All tables in /data/out/tables will then be uploaded to a bucket identified by your component id (created upon the extension registration), configuration id (created when an end-user adds a new extension configuration) and stage (in or out). The file name (without the .csv suffix) will be used as the table name. The destination attributes in the output mapping and file manifests will be overridden.

Important: The default_bucket flag always requires the config parameter when creating a job manually using API even if the config configuration does not exist in Storage. This feature is available only for Docker extensions.

Sliced Tables

Sometimes your application will download the CSV file in slices (chunks). You do not need to manually merge them, simply put them in a subfolder with the same name as you would use for a single file. All files found in the subfolder are considered slices of the table.

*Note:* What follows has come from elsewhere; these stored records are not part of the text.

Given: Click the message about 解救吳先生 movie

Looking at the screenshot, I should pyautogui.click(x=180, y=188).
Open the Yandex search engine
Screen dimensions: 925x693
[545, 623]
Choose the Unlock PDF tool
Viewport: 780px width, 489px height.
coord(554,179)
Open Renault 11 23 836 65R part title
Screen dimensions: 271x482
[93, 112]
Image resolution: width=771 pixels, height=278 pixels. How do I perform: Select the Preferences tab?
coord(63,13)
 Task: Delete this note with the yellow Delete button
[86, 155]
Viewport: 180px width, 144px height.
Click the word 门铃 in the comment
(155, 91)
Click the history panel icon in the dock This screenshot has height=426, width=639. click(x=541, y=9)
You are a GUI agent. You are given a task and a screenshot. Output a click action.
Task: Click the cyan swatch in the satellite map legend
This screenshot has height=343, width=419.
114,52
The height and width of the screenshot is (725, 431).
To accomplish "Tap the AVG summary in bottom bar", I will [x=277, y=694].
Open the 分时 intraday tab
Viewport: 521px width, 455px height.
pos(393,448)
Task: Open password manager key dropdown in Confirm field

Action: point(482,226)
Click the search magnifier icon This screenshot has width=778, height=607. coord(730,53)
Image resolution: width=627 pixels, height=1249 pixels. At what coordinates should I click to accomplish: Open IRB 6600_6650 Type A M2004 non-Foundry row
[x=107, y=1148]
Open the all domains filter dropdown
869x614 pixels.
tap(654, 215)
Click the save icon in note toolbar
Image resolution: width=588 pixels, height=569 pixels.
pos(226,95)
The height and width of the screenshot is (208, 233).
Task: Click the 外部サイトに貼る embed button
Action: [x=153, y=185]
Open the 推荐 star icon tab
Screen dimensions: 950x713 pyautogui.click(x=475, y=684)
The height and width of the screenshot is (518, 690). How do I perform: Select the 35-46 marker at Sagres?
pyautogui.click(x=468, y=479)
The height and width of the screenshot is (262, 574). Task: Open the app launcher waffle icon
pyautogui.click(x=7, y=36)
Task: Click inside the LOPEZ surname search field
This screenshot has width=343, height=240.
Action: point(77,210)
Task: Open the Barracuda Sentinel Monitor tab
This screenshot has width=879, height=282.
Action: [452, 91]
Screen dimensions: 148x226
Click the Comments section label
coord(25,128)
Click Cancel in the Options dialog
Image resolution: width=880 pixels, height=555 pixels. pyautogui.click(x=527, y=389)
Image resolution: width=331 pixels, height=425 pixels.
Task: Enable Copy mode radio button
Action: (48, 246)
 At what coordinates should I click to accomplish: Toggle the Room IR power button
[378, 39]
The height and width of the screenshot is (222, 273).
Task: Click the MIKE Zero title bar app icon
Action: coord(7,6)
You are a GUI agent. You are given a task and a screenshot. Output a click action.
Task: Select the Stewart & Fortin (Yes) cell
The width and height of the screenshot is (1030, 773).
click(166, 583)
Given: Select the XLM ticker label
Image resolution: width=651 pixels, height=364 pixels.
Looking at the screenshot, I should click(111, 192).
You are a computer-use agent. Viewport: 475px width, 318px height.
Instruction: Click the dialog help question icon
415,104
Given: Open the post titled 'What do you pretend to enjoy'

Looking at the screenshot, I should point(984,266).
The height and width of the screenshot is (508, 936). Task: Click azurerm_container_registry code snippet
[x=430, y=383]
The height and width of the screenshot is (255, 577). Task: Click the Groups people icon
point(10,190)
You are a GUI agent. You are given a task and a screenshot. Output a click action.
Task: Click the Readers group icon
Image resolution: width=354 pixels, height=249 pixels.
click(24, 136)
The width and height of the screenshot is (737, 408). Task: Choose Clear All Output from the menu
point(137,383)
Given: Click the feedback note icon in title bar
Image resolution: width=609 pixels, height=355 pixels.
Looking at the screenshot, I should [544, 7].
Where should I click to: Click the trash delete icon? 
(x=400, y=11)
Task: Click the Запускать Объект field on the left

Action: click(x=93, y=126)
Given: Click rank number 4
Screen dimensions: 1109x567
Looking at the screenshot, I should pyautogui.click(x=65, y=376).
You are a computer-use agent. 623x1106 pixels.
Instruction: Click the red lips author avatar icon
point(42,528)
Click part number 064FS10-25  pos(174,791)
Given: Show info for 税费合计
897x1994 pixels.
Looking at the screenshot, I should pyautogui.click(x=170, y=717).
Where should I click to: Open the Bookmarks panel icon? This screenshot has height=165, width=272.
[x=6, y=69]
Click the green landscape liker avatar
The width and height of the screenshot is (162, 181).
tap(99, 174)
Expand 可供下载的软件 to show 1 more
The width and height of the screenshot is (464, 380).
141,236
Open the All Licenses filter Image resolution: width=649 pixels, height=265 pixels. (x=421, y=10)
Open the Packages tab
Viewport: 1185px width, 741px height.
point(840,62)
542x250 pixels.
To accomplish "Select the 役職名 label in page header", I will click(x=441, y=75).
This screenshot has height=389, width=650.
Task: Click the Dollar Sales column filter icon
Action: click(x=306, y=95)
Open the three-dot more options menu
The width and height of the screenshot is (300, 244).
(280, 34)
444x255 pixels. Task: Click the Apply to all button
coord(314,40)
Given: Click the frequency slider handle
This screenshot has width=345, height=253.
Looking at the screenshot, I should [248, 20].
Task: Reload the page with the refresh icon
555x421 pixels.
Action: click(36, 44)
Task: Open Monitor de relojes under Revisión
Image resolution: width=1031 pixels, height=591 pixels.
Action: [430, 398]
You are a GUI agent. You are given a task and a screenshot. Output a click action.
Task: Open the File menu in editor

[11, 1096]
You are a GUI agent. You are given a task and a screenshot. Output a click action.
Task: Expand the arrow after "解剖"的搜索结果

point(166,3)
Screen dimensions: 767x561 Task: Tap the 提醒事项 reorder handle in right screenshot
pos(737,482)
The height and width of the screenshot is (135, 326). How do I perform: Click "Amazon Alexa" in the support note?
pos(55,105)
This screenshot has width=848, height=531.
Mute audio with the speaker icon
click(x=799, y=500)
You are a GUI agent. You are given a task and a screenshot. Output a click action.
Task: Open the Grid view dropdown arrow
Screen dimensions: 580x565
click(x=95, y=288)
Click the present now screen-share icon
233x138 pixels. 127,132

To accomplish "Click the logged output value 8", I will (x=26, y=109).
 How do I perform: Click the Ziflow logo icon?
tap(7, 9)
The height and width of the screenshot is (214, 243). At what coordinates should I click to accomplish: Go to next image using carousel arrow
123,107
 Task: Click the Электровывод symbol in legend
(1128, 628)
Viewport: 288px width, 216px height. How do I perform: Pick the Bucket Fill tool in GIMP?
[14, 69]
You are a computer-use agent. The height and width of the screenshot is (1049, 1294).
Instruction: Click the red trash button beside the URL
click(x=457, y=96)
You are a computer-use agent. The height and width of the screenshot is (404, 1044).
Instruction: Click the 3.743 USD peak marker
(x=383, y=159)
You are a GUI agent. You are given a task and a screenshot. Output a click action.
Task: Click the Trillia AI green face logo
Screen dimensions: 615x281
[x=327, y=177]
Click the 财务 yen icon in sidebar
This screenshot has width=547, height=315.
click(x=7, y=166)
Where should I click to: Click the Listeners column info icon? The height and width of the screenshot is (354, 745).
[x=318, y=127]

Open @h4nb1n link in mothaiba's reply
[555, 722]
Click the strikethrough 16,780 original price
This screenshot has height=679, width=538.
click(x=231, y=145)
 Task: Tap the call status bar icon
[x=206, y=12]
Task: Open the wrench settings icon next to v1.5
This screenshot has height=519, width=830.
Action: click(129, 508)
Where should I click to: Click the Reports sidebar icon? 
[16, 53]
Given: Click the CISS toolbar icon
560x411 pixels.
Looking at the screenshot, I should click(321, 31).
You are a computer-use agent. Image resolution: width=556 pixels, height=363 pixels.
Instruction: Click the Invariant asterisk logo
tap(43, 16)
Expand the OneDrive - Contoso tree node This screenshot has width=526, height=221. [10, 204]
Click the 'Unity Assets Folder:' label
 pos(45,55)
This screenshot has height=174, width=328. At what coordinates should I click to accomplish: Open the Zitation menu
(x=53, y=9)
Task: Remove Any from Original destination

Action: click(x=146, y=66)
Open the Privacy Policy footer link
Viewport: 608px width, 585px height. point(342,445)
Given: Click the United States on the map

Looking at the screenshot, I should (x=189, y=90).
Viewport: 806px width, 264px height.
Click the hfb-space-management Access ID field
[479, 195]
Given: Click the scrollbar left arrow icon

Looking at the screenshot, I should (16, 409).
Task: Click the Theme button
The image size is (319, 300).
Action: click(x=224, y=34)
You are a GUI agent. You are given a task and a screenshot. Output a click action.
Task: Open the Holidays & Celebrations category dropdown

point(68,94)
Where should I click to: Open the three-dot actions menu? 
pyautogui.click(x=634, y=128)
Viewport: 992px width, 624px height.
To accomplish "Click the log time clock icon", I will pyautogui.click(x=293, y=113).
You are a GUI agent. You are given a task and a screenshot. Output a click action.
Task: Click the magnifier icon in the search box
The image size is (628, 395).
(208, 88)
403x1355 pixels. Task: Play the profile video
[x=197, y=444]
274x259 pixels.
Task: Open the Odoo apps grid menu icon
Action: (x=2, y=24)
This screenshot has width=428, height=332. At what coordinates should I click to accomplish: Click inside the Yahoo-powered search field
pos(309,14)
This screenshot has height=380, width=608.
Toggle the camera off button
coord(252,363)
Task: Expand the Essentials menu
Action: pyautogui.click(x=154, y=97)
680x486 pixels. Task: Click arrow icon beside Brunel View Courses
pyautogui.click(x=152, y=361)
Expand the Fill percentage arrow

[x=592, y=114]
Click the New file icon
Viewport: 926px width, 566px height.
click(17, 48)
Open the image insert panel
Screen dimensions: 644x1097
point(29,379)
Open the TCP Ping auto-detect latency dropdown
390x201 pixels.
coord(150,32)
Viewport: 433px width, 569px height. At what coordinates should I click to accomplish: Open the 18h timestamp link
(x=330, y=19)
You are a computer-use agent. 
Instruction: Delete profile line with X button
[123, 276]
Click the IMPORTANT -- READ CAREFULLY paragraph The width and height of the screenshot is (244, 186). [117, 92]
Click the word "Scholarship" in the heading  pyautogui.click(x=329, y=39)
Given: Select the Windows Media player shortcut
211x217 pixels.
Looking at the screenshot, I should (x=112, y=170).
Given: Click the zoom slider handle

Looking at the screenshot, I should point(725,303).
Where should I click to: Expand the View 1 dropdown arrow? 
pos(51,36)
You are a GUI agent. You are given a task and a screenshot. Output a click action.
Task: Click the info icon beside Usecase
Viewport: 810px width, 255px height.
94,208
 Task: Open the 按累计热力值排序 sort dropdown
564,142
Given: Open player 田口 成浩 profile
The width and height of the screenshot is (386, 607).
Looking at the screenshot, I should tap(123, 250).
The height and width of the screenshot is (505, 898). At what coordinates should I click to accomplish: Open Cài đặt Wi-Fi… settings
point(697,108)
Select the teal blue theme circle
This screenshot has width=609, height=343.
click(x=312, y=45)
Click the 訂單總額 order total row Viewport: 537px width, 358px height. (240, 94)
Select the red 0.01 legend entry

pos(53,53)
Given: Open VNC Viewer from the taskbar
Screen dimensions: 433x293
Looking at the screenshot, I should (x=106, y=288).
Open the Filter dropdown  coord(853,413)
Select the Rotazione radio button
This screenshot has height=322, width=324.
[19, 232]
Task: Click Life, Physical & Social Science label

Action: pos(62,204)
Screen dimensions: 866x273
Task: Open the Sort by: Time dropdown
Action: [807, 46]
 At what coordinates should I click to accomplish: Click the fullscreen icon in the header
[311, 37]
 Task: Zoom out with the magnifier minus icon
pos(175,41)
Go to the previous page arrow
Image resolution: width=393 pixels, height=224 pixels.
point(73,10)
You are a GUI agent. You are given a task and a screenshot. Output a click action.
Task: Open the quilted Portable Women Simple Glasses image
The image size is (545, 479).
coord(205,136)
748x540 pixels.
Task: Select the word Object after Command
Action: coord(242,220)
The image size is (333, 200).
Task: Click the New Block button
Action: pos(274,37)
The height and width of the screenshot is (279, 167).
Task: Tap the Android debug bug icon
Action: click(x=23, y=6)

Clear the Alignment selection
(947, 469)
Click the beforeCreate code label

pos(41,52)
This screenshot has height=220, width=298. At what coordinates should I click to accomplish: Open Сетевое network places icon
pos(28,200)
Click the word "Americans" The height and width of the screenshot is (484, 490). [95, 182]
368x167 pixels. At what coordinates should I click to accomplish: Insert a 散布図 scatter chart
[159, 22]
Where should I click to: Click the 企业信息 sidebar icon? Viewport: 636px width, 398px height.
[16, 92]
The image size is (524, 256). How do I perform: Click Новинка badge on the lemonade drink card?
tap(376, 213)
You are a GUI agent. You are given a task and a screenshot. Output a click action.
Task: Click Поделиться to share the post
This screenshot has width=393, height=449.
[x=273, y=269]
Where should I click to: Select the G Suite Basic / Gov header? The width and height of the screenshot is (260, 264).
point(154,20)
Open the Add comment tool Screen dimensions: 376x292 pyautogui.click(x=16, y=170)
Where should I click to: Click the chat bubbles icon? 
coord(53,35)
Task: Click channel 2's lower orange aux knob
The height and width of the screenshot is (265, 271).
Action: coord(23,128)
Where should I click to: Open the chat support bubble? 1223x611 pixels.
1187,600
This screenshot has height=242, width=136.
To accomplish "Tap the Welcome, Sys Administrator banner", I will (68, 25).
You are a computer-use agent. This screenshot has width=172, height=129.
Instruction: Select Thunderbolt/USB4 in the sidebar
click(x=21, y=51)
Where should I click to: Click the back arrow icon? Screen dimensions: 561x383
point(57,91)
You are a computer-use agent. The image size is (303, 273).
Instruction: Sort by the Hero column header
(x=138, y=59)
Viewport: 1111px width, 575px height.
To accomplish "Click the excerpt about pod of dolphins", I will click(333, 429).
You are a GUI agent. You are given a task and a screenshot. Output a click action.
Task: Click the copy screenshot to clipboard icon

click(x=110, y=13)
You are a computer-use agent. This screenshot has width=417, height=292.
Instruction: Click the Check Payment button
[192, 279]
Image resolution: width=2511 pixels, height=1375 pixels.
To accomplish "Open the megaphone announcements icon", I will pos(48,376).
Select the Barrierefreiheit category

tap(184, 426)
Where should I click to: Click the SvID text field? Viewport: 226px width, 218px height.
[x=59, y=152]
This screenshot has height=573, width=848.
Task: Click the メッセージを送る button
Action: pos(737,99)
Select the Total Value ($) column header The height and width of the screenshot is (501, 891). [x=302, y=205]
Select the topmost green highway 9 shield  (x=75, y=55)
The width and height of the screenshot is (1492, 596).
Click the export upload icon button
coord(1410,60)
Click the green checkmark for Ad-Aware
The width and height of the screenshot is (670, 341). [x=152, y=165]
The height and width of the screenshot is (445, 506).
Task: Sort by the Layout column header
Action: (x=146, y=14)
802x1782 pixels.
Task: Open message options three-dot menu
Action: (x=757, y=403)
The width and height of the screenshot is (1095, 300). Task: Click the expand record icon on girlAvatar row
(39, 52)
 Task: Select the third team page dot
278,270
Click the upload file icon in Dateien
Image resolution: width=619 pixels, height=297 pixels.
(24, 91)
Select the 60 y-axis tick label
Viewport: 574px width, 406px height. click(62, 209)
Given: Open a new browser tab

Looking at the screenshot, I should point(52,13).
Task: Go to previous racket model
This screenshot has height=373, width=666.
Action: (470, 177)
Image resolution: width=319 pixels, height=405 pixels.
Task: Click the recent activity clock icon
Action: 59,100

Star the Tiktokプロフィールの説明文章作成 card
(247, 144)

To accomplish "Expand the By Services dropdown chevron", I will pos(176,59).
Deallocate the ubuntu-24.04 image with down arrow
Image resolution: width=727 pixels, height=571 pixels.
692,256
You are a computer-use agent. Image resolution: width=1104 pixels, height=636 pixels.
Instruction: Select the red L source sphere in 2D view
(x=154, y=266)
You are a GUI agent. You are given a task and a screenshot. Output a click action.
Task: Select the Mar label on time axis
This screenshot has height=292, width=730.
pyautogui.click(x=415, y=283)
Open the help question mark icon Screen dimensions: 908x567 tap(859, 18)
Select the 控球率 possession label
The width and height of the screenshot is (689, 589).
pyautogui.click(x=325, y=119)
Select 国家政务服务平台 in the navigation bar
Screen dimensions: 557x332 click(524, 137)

/data/out/tables/myfile.csv/part01
/data/out/tables/myfile.csv/part02
/data/out/tables/myfile.csv.manifest

Sliced files cannot have header rows. They must have their columns specified in the manifest file or in the output mapping configuration.

The following is an example of specifying columns in the manifest file /data/out/tables/myfile.csv.manifest:

{
    "source": "myfile.csv",
    "destination": "in.c-mybucket.table",
    "columns": ["col1", "col2", "col3"]
}

All files from the folder are uploaded irrespective of their name or extension. They are uploaded to Storage in parallel and in an undefined order. Use sliced tables in case you want to upload tables larger then 5GB. The slices may be compressed by gzip.

Important: Please be reasonable with the total volume and number of slices. A rule of thumb is that slices are best around 100 MB in size and the total number of slices should not exceed 1000 files. The total size of all slices combined should not exceed 50 GB.

/data/in/files/ Folder

All files defined in the input mapping are stored in their raw form. File names are numeric and equal to {fileId}_{filename} in Storage. All other information about the files is available in the manifest file.

/data/out/files/ Folder

All files in this folder are uploaded to Storage. File names are preserved, and tags and other upload options can be specified in the manifest file. Note that all files in the /data/out/files folder will be uploaded, not only those specified in the output mapping.

Exchanging Data via S3

The application may also exchange data with Storage using Amazon S3. In this case, the data folders contain only manifest files and not the actual data. This mode of operation can be enabled by setting the staging_storage option to S3 during application registration. If this option is enabled, all the data folders will contain only manifest files, extended with an additional s3 section.

Note: Exchanging data via S3 is currently only available for input mapping.